BSF Genesis: Week 26, Day 5

Today’s Scriptures

Questions:

12.
intermarried with canaanites.  Er and Onan, Judah’s sons, both put to death because of wickedness.  Things later forbidden (prostitution) are treated as normal

13.
Continued to intermarry with Canaanites, not living as a separate people.  They would have no longer been God’s people

14.
No, he too had a Levirate obligation to father children for his son through her.  He started the path of unrighteousness

15.
a.
She desired to honor her husband by continuing his line.  She was righteous

b.
Gentiles married into the family of Judah

16.
Blames her in 24, confesses in 26

17.
It is factual.  She was grafted into the house of Israel through faith, struggle and righteousness

My Daily Journal:

In verse 26 not only does Judah confess his sin but he acknowledges Tamar’s righteousness.  This means more than she did something right.  The word used here is tsadaq.  This is the same word used to describe  Noah (Gen. 7:1), the Law (Deu. 4:8), David (1 Sa. 24:17), and even Yahweh (2 Ch. 12:6).
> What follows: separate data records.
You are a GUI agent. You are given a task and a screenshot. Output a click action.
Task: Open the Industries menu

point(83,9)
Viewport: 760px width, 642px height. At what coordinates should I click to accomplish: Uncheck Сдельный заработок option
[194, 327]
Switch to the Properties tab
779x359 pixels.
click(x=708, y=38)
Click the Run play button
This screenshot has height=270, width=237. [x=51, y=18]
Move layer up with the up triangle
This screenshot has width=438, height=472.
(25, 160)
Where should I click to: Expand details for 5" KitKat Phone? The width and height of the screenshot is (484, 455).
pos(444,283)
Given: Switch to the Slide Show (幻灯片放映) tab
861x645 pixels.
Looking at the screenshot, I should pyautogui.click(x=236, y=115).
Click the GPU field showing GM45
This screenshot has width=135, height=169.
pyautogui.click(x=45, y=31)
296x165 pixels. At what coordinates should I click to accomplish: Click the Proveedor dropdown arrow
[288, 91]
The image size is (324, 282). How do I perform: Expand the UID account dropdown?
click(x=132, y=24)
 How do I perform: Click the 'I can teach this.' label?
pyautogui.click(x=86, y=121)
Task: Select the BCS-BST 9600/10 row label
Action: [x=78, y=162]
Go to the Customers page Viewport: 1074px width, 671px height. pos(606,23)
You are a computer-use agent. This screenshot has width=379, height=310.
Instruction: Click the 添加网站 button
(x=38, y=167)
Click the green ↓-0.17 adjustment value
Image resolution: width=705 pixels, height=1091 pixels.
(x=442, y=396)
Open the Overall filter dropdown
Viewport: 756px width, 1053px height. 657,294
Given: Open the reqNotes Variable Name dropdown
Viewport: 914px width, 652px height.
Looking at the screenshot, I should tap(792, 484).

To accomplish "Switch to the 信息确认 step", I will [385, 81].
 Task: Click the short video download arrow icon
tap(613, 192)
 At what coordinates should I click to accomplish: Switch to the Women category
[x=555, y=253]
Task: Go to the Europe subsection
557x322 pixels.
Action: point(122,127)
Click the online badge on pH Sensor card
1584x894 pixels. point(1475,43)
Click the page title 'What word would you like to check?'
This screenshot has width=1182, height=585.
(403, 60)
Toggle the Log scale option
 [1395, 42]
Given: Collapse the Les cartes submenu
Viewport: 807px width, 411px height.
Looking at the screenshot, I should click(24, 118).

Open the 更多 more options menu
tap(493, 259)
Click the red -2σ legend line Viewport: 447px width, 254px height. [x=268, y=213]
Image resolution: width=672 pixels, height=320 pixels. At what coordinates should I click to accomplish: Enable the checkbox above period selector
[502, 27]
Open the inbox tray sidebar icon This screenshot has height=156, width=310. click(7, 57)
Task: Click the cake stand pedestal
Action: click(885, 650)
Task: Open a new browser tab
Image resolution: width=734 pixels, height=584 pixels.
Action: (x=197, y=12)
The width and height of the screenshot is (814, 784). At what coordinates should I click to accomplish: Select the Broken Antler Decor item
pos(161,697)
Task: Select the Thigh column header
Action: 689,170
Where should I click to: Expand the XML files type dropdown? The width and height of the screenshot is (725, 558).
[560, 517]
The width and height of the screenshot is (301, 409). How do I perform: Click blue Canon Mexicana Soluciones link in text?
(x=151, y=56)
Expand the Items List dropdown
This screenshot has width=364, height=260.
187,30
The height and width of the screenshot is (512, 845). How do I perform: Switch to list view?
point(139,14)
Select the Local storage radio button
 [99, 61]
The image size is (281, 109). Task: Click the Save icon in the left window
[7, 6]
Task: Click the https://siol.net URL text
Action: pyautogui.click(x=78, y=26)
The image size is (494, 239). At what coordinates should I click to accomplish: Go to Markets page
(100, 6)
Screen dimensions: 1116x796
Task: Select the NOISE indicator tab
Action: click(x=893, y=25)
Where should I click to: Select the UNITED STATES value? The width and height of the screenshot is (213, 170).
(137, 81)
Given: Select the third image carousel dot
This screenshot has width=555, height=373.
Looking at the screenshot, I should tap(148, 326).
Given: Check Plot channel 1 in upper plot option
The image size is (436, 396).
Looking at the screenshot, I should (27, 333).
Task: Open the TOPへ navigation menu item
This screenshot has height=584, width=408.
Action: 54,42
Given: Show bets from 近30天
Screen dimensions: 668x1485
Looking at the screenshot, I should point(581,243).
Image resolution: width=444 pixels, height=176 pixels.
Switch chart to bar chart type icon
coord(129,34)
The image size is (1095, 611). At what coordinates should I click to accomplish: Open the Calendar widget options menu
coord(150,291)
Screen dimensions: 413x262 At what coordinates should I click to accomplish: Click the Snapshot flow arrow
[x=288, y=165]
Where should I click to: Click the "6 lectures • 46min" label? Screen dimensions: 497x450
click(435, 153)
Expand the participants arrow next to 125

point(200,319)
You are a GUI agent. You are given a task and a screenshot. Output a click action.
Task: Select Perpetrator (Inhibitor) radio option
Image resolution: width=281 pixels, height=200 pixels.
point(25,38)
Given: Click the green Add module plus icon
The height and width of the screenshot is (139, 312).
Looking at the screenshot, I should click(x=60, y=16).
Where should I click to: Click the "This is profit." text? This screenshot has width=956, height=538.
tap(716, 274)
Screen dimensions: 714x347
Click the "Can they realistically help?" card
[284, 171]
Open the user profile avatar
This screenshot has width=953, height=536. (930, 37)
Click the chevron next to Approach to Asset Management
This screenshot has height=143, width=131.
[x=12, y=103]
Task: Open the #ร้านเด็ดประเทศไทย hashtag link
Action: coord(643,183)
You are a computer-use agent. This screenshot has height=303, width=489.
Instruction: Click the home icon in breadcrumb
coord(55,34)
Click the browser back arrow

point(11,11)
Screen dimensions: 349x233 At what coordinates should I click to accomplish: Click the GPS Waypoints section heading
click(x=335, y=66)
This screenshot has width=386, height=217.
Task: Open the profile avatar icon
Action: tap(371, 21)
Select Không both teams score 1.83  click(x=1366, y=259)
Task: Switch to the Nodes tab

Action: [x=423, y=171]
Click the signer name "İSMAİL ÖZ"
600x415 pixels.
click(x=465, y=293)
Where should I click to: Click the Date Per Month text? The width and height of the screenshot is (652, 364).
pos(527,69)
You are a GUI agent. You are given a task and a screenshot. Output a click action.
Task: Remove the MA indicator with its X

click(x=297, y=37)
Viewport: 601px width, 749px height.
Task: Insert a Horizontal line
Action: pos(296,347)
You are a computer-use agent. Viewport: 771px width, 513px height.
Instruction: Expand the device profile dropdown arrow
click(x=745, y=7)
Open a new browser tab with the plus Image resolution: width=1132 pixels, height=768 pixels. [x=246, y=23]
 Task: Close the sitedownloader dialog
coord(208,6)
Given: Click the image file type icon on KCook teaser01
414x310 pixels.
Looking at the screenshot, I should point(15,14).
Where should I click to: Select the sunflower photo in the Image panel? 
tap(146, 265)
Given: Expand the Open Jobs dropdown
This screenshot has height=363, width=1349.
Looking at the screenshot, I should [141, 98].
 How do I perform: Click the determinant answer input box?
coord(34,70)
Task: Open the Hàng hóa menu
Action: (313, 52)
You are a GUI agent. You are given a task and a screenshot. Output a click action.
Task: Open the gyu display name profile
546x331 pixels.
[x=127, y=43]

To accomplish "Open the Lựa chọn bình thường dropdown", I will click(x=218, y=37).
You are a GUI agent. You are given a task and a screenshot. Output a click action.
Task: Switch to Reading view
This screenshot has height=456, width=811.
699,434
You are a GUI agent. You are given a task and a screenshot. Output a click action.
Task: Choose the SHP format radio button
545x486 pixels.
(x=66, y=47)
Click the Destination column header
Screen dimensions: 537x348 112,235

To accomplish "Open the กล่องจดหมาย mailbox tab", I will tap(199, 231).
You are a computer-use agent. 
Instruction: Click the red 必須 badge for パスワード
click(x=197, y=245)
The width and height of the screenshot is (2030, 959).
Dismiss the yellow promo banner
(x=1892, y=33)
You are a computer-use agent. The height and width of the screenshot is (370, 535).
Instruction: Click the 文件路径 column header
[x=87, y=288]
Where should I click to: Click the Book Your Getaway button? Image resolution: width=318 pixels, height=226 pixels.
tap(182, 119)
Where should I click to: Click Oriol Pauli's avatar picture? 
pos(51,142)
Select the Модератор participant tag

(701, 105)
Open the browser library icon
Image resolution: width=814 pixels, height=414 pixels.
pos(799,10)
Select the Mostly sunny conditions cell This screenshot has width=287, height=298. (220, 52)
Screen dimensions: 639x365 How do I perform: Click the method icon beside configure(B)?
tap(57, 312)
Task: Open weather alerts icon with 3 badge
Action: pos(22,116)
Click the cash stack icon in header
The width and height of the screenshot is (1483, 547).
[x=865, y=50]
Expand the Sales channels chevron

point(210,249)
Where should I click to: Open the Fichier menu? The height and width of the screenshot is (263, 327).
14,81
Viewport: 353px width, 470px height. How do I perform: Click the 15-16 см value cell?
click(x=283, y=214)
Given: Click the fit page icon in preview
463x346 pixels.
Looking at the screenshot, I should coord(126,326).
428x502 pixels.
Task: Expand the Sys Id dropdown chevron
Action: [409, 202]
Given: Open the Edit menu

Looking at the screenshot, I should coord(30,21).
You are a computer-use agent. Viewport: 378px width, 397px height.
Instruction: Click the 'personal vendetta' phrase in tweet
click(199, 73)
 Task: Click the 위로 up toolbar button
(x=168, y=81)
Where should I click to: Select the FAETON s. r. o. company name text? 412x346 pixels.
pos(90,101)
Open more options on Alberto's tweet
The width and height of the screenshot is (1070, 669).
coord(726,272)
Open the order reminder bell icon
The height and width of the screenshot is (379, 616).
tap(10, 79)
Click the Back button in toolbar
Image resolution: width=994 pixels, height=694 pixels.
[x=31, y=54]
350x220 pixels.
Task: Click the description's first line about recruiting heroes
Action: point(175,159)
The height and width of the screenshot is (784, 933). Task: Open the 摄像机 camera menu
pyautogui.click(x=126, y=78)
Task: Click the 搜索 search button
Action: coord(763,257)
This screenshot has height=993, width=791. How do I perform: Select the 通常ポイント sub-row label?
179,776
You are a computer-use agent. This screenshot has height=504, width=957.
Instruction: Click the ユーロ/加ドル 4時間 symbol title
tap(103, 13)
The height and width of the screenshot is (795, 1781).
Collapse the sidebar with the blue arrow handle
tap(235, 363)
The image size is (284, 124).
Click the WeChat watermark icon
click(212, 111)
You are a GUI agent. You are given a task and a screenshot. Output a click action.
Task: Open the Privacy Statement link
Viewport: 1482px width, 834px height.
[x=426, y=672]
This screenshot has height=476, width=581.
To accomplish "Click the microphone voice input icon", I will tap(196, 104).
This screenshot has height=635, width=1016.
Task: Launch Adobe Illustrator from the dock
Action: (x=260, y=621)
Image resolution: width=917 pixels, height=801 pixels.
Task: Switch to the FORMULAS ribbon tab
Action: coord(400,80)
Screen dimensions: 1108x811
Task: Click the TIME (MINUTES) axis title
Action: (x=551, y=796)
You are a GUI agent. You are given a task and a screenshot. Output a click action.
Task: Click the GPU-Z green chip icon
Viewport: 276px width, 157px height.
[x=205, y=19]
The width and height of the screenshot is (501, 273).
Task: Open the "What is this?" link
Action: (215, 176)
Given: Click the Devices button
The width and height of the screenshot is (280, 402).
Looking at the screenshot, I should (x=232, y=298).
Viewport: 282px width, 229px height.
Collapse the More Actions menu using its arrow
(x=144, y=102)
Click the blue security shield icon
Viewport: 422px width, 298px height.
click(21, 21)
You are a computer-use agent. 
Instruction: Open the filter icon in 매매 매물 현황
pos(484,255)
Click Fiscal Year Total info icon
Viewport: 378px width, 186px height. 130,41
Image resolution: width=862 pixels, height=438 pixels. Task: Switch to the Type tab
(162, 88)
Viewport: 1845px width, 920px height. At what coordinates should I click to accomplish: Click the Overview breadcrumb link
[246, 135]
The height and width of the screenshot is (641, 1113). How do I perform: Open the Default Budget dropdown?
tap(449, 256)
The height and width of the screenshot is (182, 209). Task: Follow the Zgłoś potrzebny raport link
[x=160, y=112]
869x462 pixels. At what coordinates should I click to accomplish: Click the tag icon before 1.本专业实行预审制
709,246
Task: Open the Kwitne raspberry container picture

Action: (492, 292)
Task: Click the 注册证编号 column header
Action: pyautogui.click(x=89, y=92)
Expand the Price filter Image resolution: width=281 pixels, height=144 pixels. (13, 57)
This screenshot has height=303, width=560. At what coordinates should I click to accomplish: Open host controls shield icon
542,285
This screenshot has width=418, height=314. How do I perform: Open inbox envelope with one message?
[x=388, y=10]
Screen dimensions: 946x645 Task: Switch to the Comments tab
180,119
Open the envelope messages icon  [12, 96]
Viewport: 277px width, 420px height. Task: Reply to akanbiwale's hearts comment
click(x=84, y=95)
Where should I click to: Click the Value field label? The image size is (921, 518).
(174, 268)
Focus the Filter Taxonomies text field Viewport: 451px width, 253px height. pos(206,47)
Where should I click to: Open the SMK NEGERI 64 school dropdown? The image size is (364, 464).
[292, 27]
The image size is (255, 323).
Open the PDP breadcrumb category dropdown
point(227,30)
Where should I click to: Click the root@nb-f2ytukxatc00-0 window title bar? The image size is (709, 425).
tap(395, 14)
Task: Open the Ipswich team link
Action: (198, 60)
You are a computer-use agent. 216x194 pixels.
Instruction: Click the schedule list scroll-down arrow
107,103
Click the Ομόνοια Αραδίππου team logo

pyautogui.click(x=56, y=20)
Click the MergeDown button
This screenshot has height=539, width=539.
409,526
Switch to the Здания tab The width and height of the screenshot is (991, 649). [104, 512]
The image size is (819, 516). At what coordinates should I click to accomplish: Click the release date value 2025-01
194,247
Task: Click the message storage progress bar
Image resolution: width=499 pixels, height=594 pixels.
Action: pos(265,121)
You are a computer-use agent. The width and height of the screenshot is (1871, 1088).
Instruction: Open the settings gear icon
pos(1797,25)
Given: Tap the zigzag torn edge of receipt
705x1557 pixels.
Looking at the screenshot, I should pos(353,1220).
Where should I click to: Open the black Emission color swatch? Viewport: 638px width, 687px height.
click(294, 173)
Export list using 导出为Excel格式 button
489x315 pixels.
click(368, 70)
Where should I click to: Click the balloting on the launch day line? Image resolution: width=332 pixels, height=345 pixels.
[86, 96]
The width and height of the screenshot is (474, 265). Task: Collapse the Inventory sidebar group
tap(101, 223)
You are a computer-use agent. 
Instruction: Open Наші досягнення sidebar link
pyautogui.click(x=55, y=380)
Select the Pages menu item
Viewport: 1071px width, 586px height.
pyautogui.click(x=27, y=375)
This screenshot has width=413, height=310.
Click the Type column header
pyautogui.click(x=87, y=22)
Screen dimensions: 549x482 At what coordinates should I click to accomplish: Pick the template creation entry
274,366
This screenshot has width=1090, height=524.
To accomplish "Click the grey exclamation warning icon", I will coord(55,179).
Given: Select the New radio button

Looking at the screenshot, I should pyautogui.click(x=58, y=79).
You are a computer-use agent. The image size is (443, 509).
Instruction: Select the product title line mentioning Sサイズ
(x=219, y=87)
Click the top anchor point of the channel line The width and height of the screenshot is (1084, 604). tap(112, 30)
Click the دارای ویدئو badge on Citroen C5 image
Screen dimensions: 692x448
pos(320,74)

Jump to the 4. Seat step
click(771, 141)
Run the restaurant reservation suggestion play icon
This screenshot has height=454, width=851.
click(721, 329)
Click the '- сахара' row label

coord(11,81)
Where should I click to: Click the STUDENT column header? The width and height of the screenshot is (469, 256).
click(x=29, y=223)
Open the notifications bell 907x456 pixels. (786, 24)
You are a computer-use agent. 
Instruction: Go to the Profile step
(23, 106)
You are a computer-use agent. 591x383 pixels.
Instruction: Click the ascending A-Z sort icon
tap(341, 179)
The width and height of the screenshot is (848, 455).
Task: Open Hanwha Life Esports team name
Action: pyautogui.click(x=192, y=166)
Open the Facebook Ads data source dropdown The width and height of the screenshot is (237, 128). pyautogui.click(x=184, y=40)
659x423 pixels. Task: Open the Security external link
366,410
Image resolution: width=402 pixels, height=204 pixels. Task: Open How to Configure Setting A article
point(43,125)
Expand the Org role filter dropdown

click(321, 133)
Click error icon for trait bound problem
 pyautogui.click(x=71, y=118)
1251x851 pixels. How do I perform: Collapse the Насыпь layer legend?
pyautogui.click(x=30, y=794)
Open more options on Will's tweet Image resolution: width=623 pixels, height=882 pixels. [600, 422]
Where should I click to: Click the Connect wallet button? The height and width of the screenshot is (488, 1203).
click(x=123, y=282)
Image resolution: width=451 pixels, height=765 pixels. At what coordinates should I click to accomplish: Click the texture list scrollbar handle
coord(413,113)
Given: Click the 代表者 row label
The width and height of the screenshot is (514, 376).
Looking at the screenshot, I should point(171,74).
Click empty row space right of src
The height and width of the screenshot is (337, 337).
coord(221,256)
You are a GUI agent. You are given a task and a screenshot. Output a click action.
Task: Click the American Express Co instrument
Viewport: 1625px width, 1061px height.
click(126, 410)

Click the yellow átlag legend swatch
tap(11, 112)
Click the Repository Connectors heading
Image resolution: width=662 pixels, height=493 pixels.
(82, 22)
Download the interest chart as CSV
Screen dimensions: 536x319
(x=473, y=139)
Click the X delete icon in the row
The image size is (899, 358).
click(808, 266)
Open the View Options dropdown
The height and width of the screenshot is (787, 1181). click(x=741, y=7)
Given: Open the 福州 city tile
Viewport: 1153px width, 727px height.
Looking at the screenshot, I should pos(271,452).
In this story it is easy to get lost in the graphic nature of what is going on.  But there is a very interesting thought and application that we can apply from the then and there to the here and now.  It is the idea of “unexpected righteousness.”  If both Tamar and Judah were called in to court and each gave testimony, the court would surely side with Judah.  He is a man, he is wealthy, he comes from a noble and strong family in the lineage of Abraham and Jacob.  But we see here it is not the person in the position of authority (Judah, the patriarch and son of Israel) but someone quite unexpected (Tamar, a widow and a foreigner) who is found to be righteous. A label of righteousness is earned and preserved by being such, not given because of social status.  (kudos to http://www.theropps.com/papers/Winter1997/Genesis38exegesis.htm)

How we need to remember this is our view of others in the church and in future believers.  This was the main tripping stone of the leaders of the law with Jesus – how could this be the messiah? – this is not what we expected.  We see in God’s economy that righteousness is from the inside out, not the outside in.